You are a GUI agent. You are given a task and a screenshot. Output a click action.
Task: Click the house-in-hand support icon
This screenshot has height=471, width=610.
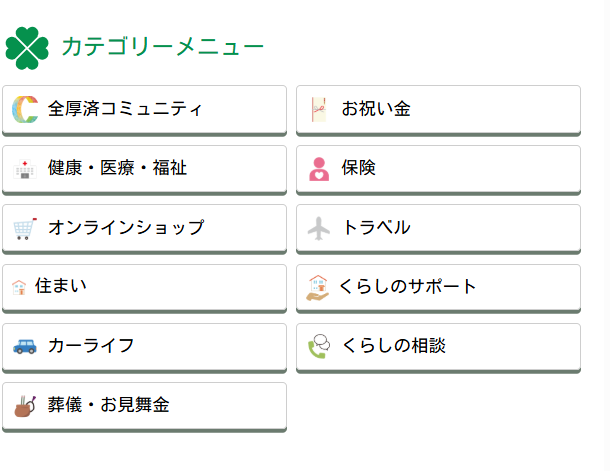(318, 287)
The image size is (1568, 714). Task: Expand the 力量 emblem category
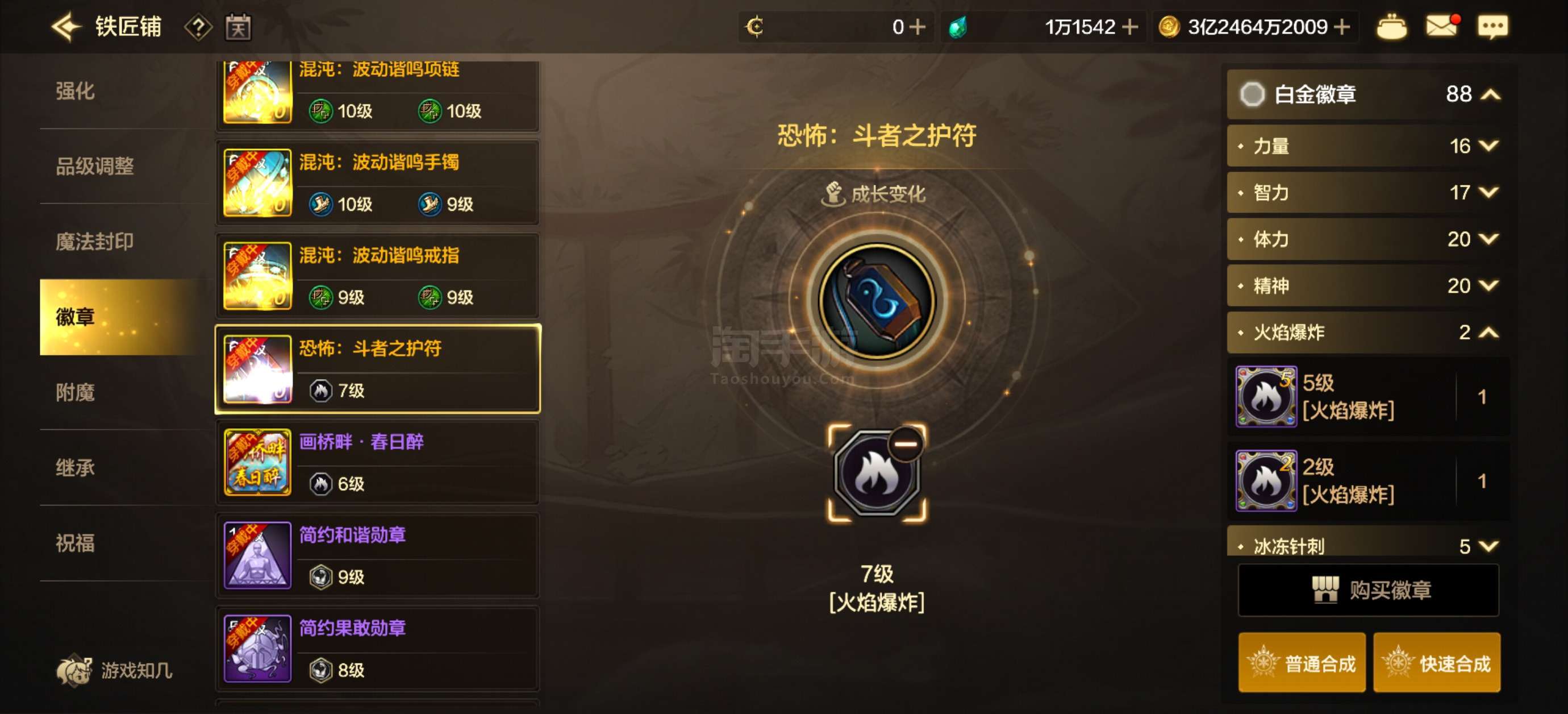1365,146
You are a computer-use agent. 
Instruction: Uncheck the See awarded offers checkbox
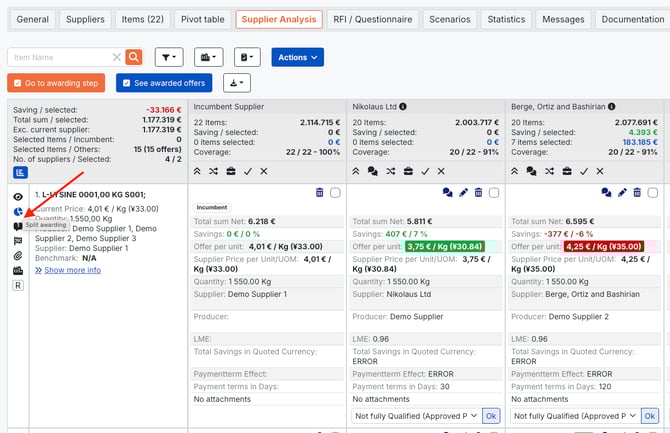(126, 83)
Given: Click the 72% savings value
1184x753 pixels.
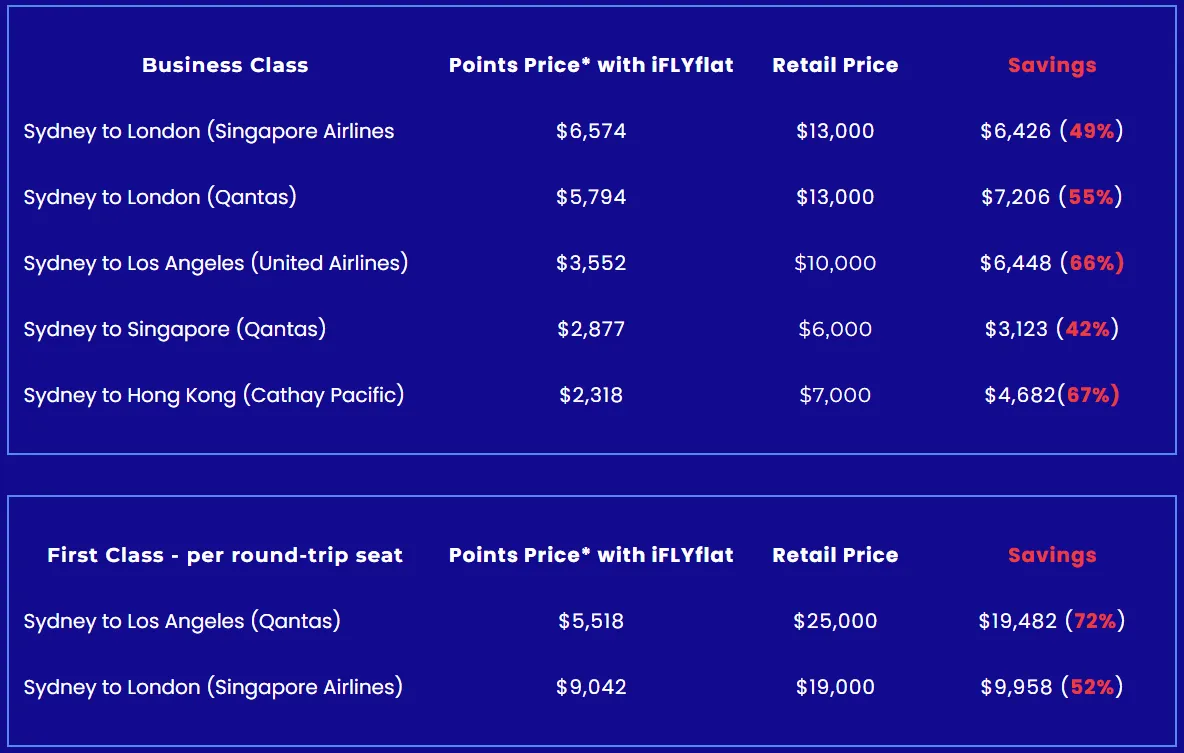Looking at the screenshot, I should pyautogui.click(x=1095, y=621).
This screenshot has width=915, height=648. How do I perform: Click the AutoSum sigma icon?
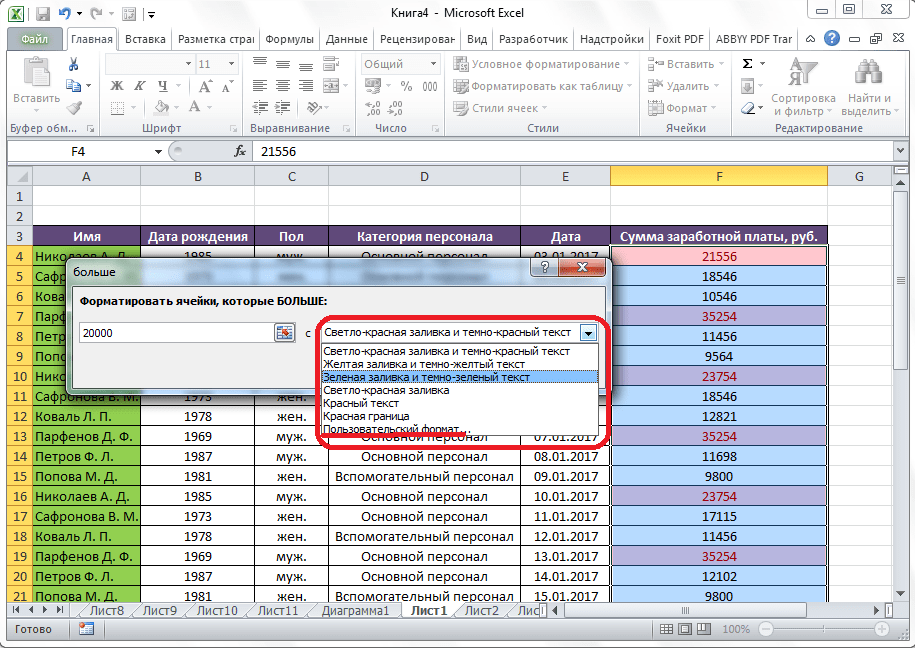click(x=748, y=64)
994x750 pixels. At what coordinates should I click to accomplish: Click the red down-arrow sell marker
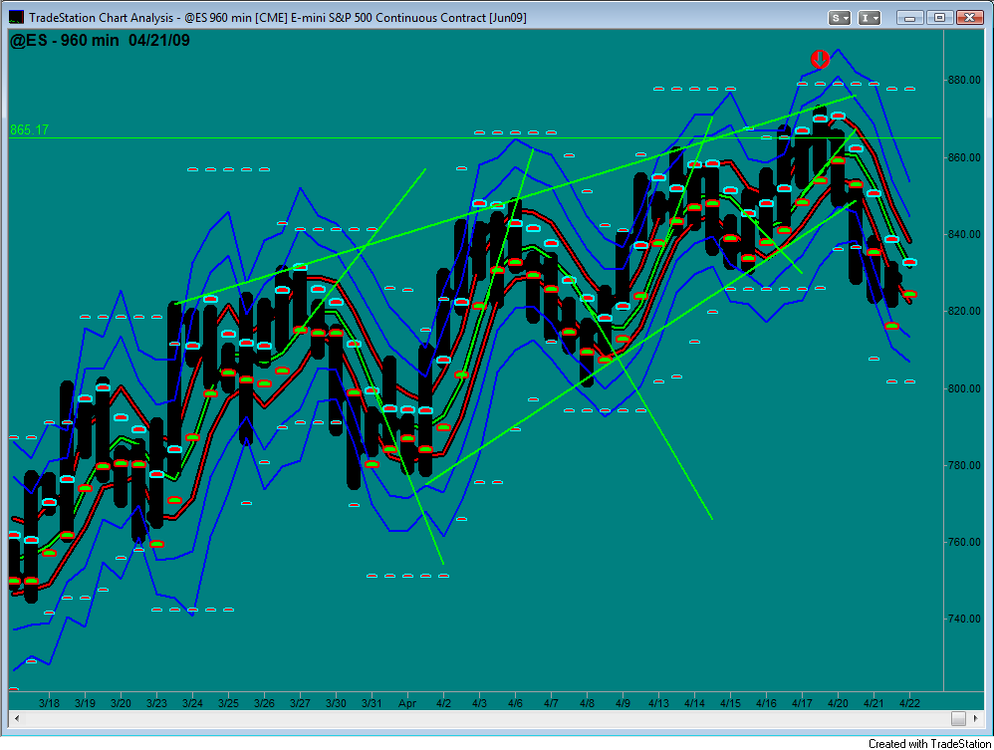click(x=820, y=60)
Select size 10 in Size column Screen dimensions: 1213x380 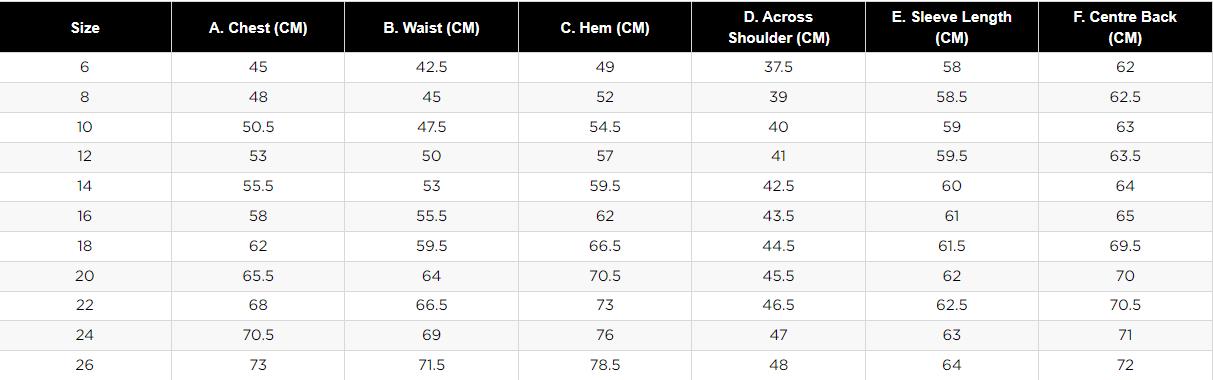click(x=85, y=127)
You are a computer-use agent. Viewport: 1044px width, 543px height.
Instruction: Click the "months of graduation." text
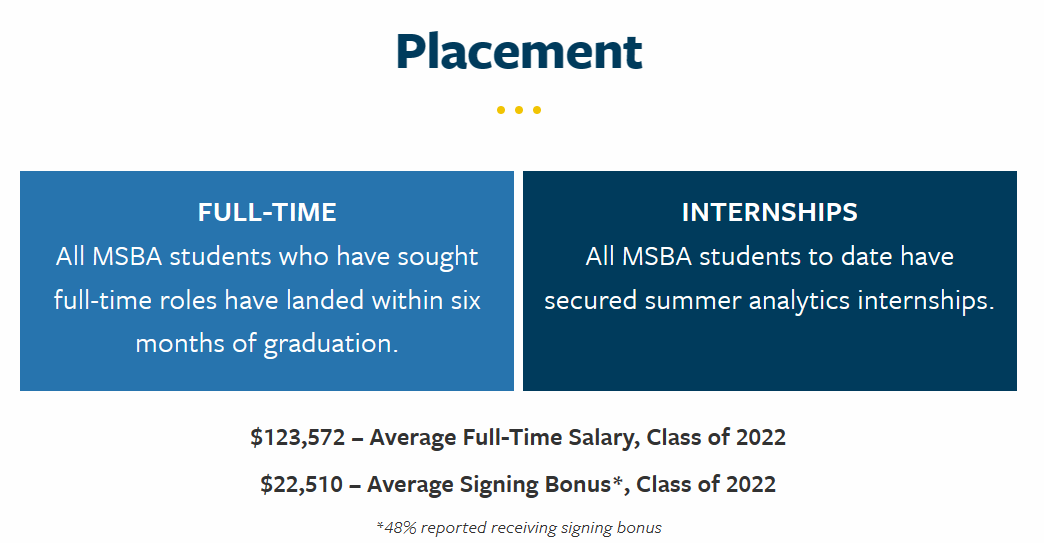tap(267, 343)
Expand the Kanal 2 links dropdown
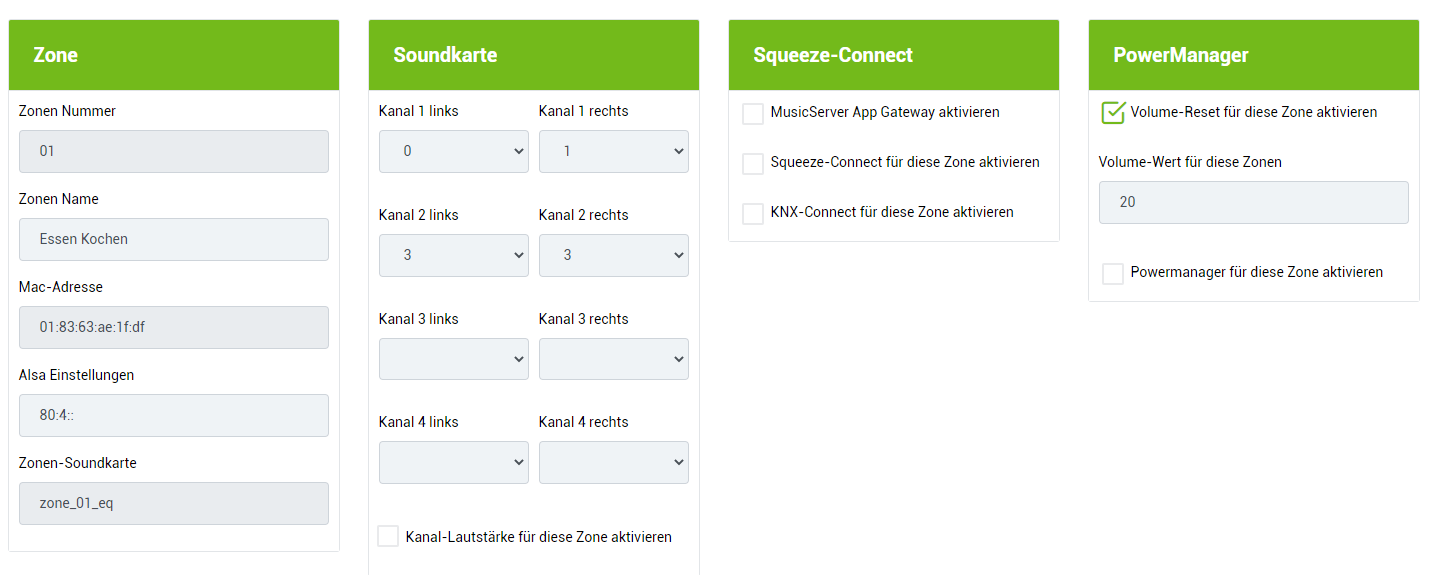 pyautogui.click(x=453, y=255)
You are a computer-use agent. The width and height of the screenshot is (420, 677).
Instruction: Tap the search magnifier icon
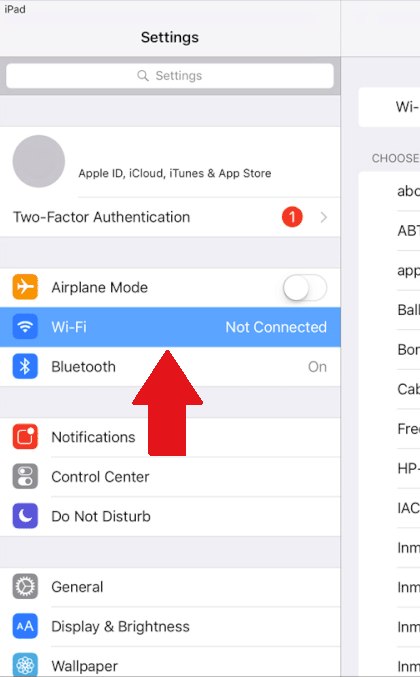pyautogui.click(x=143, y=76)
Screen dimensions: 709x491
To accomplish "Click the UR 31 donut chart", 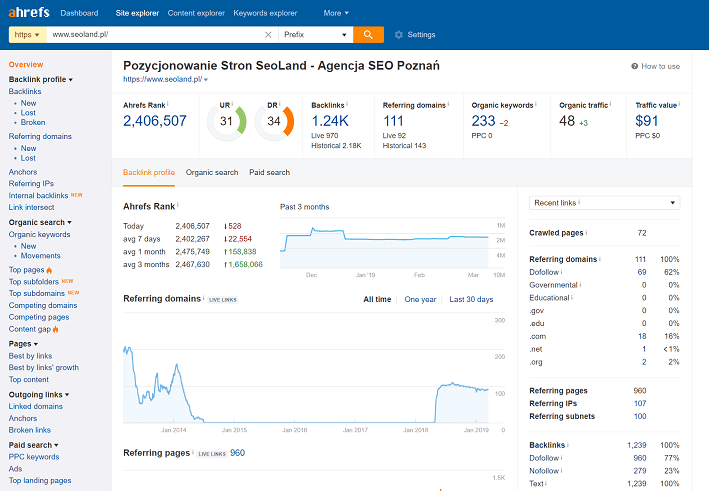I will point(226,122).
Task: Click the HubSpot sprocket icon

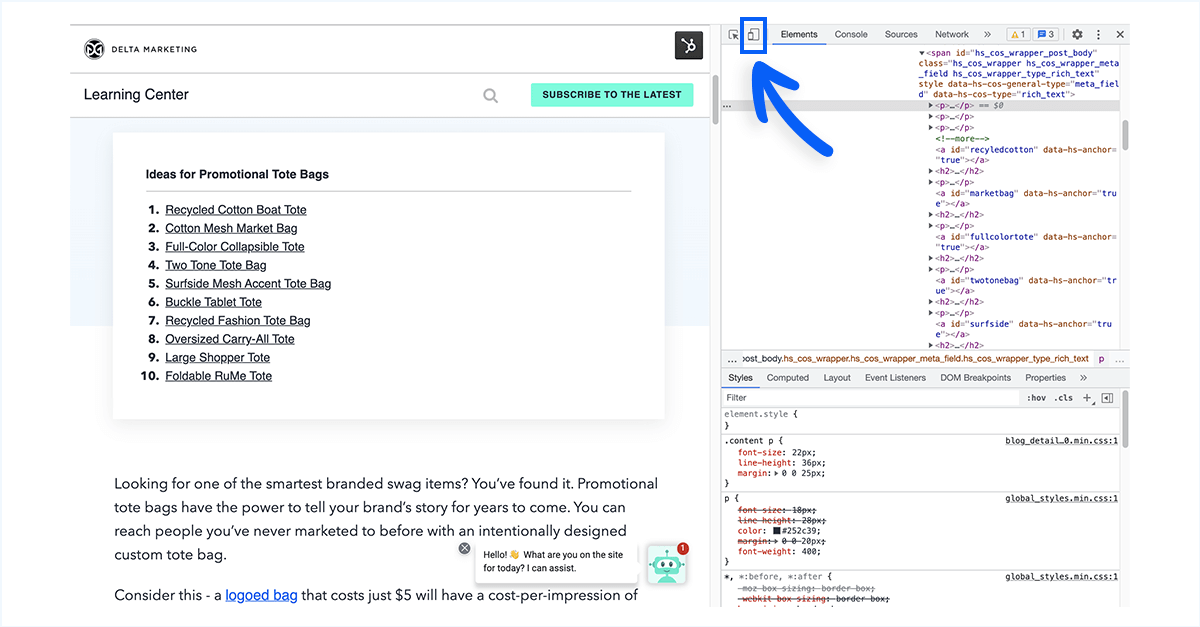Action: [688, 46]
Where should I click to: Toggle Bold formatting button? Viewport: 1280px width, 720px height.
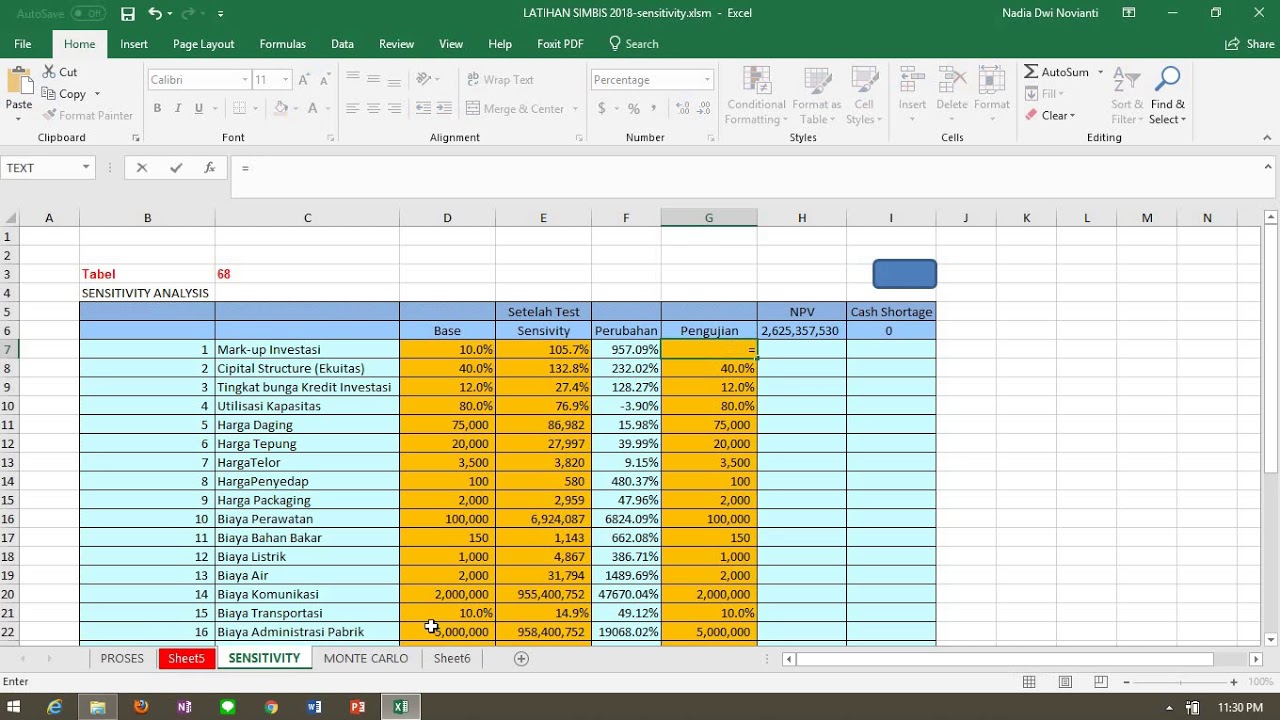pos(157,108)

•••••

▶ _Exercise directions_
List, from the entries above, every line in which the word "agent" shows up.

▶ _Result for this task_
You are a GUI agent. You are given a task and a screenshot. Output a click action.
You are a computer-use agent. 
You are a computer-use agent. Viewport: 1044px width, 543px height.
You are a computer-use agent. The width and height of the screenshot is (420, 677).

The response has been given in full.